Yeah the 2GB transition was absolutely clutch on iOS. You want 6s or later, or iPad Air 2 or later. The only other iOS device with more memory is the large iPad Pro which has 4GB.

Holding the web back from what? Opening a todo list over and over again?

The thing is, Wumpus, that every day I stare at web pages loading on my phone and wish my mobile data connection were faster or more reliable. But I’ve never looked at a web page on my phone and wished my phone could process it faster. When people start visiting those kinds of websites, then people will want faster phones. Until then, you are putting the cart before the horse. It’s like pointing out that we could make phones with even higher DPI screens. Yes, we could, but that doesn’t mean we should.

I know, I know, 640kb should be enough for everyone. I am an asshole for even considering the prospect of anything better than what we have today, or that it should possibly be quite a bit better than it is already.

I will learn to take my beatings and love the status quo of Qualcomm, which is amazing. We should be honored to have this glorious silicon in our tiny computers. I am honored.

640K was enough for everyone, until someone built an application that suffered under that limit. Then it wasn’t enough any more.

So, build us a reason to demand faster phones. If it’s a good enough reason, people will demand faster phones. Otherwise, why bother?

Wumpus: “My car does 0-60 in 3 seconds flat.”

Everyone: “That’s cool. Mine’s not that fast, but most of the time I’m either already at cruising speed or stuck behind another car anyway so I get to my destination in around the same total time. And I really like my ample legroom, lower price, cargo space, better gas mileage, built-in GPS, and customizable dashboard, none of which are offered on yours.”

Wumpus: “Why do you refuse to believe that mine is faster!? Look at these benchmarks!
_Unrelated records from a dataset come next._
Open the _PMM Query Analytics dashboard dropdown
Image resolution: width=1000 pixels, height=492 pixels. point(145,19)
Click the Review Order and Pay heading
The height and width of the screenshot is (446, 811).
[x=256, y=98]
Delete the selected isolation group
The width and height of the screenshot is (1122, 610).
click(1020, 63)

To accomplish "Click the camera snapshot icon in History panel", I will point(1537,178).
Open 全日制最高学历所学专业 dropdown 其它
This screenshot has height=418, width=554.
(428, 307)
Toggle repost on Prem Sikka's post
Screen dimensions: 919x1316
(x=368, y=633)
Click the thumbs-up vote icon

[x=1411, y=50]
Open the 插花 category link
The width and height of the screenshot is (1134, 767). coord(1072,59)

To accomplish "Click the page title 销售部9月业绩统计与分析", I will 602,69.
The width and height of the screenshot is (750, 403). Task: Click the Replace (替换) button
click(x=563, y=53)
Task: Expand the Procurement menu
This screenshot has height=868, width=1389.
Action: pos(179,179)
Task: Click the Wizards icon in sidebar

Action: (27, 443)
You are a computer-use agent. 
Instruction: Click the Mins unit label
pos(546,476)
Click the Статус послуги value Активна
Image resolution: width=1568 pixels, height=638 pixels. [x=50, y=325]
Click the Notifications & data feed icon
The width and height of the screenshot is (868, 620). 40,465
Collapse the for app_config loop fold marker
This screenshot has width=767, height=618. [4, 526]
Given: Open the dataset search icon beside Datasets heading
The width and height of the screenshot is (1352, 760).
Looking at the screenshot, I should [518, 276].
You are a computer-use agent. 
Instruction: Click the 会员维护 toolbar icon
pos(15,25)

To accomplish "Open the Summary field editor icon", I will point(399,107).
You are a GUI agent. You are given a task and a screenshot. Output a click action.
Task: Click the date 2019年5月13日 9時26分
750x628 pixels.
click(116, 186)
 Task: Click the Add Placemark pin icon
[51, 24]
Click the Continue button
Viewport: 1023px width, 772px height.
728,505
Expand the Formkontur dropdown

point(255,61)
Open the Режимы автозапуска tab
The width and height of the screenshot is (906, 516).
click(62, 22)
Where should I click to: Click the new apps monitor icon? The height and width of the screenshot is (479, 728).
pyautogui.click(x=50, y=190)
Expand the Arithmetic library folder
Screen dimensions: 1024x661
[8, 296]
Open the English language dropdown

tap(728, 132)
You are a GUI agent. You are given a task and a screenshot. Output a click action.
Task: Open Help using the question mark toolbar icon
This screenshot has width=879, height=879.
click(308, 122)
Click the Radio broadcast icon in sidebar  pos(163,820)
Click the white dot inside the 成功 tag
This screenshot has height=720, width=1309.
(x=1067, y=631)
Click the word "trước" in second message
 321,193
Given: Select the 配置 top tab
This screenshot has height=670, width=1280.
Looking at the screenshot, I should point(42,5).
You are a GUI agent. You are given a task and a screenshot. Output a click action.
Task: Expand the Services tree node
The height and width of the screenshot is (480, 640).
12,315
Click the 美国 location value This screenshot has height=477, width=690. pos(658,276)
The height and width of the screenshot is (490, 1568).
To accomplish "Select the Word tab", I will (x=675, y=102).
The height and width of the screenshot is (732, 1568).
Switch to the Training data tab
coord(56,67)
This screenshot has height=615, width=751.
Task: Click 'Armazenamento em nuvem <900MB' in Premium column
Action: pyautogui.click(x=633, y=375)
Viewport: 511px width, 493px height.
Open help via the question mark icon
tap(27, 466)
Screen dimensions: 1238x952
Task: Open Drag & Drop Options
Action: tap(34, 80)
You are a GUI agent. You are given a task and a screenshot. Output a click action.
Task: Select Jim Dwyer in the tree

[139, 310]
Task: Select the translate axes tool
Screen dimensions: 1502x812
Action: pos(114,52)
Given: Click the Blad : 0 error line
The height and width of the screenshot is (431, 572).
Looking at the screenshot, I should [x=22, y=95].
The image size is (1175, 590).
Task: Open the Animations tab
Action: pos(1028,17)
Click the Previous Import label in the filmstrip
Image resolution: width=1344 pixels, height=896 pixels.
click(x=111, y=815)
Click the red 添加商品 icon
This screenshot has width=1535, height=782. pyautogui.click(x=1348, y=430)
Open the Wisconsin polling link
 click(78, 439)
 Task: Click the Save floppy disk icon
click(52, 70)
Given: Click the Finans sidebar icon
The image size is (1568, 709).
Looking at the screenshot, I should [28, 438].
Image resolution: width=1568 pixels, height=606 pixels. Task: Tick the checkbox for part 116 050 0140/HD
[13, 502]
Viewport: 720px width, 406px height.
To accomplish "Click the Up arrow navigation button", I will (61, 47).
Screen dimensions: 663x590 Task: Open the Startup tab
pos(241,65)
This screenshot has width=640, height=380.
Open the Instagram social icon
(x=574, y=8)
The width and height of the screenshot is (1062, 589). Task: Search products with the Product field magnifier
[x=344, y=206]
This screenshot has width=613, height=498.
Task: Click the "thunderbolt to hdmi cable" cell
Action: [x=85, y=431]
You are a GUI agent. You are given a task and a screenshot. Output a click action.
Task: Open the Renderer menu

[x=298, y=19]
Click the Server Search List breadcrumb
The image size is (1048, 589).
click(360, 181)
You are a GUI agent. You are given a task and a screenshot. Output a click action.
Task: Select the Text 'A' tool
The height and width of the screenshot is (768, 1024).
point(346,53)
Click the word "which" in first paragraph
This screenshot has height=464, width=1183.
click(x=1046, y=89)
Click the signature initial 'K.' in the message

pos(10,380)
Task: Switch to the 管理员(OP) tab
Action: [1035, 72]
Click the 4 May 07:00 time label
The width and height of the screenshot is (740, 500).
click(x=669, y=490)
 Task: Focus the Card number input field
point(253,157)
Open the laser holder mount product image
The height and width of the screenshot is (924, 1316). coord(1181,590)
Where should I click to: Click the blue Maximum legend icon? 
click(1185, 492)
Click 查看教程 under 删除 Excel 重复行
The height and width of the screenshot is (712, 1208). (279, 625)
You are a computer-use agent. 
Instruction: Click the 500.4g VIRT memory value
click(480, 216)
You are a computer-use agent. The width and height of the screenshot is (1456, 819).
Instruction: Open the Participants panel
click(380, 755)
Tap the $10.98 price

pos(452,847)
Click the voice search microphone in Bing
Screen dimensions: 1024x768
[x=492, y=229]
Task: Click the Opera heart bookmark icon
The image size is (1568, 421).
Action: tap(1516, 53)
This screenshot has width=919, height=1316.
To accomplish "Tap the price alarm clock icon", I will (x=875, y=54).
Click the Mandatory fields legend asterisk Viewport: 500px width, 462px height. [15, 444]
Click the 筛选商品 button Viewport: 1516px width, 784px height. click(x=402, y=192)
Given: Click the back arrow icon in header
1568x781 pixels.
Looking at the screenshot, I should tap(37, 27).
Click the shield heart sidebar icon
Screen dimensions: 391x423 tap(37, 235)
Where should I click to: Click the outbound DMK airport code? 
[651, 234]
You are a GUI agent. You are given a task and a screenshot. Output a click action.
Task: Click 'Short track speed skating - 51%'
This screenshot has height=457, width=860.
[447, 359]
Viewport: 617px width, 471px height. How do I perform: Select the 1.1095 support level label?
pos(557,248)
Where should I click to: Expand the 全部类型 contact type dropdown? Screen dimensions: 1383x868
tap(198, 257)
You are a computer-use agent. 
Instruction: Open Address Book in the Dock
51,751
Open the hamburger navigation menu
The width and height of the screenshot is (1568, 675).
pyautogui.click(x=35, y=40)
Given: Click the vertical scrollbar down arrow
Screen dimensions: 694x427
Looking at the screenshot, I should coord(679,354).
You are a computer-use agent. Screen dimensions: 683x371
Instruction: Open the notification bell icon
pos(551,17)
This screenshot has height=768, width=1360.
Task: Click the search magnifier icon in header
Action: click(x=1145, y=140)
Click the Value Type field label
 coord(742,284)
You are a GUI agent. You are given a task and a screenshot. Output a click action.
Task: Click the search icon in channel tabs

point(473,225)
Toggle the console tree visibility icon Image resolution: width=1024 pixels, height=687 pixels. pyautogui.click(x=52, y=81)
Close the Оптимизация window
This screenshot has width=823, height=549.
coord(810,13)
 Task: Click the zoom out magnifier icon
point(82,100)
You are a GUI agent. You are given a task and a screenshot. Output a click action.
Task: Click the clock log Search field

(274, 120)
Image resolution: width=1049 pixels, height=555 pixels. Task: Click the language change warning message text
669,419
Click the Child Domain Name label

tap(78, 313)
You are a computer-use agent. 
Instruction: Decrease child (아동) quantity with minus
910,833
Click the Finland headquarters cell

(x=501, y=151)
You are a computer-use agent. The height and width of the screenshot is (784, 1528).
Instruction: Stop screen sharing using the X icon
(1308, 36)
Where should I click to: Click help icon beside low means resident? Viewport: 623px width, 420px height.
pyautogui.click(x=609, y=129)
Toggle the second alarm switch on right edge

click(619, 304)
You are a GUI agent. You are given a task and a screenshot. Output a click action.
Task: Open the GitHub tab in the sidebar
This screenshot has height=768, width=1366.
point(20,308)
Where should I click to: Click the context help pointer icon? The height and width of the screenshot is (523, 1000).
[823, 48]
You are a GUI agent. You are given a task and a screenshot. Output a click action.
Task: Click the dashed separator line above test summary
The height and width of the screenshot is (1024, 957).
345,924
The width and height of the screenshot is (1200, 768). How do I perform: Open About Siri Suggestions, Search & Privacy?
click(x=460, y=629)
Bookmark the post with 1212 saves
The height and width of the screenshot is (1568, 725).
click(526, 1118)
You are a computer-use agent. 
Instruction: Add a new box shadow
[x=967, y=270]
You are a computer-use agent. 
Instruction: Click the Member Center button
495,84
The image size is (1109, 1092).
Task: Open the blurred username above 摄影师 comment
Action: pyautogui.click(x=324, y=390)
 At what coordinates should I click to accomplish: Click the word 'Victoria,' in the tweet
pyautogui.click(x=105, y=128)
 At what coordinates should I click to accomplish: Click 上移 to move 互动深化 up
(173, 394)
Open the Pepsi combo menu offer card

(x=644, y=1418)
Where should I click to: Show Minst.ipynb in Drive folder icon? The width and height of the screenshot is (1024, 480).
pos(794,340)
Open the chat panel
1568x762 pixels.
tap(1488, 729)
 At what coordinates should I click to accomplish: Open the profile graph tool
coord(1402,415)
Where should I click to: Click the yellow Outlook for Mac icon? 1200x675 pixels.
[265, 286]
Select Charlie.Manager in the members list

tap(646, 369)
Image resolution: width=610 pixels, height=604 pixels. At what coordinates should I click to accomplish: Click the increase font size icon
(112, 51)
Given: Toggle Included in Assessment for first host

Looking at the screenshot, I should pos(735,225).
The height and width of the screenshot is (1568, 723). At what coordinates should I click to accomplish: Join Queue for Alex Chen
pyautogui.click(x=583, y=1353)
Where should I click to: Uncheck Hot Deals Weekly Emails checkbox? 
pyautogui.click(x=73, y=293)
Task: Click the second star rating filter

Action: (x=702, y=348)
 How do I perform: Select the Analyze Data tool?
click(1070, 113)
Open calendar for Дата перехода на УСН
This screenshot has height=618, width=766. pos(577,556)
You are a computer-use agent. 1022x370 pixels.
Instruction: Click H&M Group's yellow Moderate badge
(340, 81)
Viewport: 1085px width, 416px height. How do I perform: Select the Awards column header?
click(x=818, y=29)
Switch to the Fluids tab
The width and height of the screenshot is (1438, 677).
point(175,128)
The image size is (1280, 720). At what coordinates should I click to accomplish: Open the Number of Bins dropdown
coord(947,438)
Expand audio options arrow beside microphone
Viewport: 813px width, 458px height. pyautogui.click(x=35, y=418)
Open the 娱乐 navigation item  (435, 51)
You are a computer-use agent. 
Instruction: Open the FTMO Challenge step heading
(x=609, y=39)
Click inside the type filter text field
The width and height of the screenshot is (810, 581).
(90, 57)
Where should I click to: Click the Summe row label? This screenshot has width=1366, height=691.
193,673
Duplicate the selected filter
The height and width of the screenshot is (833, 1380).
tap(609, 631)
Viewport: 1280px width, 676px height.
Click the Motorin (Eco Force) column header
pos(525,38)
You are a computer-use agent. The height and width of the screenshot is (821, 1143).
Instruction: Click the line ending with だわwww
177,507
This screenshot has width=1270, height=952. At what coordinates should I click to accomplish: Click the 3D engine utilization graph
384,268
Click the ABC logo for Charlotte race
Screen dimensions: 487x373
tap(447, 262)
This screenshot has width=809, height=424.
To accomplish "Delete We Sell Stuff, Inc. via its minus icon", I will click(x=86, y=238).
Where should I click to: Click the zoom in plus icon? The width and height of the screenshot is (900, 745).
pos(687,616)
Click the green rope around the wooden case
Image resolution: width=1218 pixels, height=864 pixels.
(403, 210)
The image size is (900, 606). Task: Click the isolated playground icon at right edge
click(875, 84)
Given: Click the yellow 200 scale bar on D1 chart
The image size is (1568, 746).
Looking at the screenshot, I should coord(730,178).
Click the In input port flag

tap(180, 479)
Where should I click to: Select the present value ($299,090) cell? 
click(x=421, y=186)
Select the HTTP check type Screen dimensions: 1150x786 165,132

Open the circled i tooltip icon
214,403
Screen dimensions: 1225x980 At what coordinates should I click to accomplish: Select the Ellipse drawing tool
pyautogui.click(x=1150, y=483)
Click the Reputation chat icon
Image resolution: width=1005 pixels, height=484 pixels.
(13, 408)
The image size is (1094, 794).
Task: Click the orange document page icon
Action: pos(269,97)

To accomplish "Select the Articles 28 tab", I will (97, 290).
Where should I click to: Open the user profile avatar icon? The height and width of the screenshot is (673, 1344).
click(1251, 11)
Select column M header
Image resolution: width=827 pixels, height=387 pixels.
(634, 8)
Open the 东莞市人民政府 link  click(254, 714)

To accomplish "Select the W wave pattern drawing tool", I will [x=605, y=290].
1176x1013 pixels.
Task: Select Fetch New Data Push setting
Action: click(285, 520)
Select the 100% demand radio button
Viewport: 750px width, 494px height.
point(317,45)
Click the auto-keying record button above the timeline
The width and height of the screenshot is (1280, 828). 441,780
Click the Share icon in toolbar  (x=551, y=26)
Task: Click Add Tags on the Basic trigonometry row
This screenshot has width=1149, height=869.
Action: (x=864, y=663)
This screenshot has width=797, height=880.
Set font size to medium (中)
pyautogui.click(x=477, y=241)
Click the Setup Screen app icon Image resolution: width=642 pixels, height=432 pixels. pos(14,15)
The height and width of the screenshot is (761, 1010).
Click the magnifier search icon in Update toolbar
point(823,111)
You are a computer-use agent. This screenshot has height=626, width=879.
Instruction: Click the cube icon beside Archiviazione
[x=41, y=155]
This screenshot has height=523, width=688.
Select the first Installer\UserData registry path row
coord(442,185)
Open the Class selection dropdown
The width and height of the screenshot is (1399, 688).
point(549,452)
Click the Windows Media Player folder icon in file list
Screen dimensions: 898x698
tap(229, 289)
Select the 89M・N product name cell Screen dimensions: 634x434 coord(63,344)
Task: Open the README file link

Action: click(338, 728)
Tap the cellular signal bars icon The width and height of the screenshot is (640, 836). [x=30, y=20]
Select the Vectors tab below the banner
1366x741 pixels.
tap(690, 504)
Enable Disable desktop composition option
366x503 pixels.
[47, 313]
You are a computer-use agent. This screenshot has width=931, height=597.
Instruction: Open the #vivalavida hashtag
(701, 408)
Why aren’t you marching on Detroit with torches and pitchforks?! Enjoy your Model T, losers!”

From what? Unoptimised, resource hog websites? Good. I’m a web developer and I’m glad the focus should be on not overloading your site with frameworks, on running developer tools to ensure consistently high frame rates on various devices and network quality levels. I’m all for Progressive Web Apps. Android certainly doesn’t hold us back from that. But don’t tell me the current performance level on phones is inadequate for web needs. I don’t buy that.

Glad you’ve got a fast phone though. Yay you.

Wendelius

The point is that highlighting this gets the V8 people at Google to fix it. Thus, you – and everyone else with an Android phone – will magically have a faster phone for browsing the modern web sometime in 2017.

You’re fuckin’ welcome, by the way.

(Qualcomm sucking balls I can’t fix, but Google is being shamed into making their own smartphone CPUs.)

I think websites are holding the web back.

On my Galaxy S6 the speed test freezes after the second test of the 420. So I guess 0?

Turns out you are on to something, I don’t know how I ever noticed that my phone can not load web pages at all! This benchmark sure seems without flaw.